───── Records supplied ─────

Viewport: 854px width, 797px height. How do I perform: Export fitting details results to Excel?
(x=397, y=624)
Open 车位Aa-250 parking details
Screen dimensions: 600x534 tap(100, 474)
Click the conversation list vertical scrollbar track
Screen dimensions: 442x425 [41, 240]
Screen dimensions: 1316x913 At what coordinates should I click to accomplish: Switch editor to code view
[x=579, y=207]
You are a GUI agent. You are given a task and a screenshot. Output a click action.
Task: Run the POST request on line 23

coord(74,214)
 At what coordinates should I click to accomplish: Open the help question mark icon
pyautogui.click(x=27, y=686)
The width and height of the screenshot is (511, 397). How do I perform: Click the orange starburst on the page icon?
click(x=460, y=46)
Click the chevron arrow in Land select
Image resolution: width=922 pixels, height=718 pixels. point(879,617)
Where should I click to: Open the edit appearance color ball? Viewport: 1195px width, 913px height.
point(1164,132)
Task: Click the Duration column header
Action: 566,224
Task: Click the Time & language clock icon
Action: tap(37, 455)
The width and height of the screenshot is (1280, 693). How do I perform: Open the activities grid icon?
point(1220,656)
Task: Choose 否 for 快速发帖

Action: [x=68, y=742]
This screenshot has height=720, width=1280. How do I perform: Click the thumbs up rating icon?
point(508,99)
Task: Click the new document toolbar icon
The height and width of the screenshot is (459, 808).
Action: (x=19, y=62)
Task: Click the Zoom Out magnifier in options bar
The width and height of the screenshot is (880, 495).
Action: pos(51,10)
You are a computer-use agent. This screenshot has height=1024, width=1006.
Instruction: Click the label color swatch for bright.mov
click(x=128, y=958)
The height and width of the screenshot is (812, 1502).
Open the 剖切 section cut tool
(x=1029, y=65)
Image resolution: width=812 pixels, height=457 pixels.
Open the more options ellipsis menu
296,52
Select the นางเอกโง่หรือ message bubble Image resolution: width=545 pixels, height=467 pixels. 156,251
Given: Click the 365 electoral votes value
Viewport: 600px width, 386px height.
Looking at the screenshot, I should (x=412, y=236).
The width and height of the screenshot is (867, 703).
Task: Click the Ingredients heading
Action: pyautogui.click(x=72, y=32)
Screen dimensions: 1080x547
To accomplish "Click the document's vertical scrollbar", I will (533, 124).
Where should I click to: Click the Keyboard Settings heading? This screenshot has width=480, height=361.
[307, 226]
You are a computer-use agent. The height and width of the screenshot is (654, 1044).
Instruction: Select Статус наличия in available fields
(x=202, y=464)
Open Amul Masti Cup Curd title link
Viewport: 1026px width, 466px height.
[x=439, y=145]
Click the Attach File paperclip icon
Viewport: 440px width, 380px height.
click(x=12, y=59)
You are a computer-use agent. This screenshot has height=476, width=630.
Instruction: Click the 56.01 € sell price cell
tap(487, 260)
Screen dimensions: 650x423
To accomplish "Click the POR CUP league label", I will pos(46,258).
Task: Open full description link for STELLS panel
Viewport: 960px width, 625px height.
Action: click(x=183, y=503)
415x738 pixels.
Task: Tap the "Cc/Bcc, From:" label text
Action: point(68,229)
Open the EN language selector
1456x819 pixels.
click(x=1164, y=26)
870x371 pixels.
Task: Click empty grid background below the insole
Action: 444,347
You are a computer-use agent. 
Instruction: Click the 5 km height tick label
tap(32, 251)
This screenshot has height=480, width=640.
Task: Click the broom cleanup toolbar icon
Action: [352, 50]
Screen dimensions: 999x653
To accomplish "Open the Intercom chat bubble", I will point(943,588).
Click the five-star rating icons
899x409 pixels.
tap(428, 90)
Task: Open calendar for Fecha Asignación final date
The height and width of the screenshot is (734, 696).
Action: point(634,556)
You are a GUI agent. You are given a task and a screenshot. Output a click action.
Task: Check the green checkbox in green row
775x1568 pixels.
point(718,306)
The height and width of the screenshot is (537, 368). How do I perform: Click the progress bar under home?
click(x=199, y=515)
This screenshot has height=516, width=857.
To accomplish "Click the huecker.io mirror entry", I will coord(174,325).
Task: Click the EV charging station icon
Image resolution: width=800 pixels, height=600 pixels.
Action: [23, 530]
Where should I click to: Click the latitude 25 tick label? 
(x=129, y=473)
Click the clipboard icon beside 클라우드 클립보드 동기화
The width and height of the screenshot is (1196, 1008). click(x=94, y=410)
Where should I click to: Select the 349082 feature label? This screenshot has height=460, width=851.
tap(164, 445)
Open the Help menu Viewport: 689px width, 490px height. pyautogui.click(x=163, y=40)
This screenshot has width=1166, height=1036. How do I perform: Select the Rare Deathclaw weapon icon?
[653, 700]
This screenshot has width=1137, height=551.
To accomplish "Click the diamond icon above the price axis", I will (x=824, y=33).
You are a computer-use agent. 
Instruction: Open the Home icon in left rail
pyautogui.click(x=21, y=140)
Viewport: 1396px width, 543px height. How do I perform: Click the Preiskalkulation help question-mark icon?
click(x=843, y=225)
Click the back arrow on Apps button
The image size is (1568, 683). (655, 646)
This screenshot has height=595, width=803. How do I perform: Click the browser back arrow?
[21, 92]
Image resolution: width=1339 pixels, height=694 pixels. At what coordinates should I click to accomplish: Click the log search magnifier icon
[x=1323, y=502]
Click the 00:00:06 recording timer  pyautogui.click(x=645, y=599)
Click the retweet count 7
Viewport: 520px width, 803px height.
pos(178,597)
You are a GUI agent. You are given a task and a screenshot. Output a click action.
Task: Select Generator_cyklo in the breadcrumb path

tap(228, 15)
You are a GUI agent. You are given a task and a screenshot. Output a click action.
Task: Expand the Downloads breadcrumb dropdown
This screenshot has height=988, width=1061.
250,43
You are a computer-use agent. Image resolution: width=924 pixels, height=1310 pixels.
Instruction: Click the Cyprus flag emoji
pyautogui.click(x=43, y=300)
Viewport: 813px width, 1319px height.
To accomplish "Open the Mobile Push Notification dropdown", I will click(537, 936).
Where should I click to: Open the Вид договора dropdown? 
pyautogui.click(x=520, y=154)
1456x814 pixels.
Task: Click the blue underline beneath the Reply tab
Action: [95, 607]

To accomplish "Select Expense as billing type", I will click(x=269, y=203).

─────

• Work instructions: Show every line from the entries above in which the word "link" appears.

• Response area:
Open Amul Masti Cup Curd title link
Task: Open full description link for STELLS panel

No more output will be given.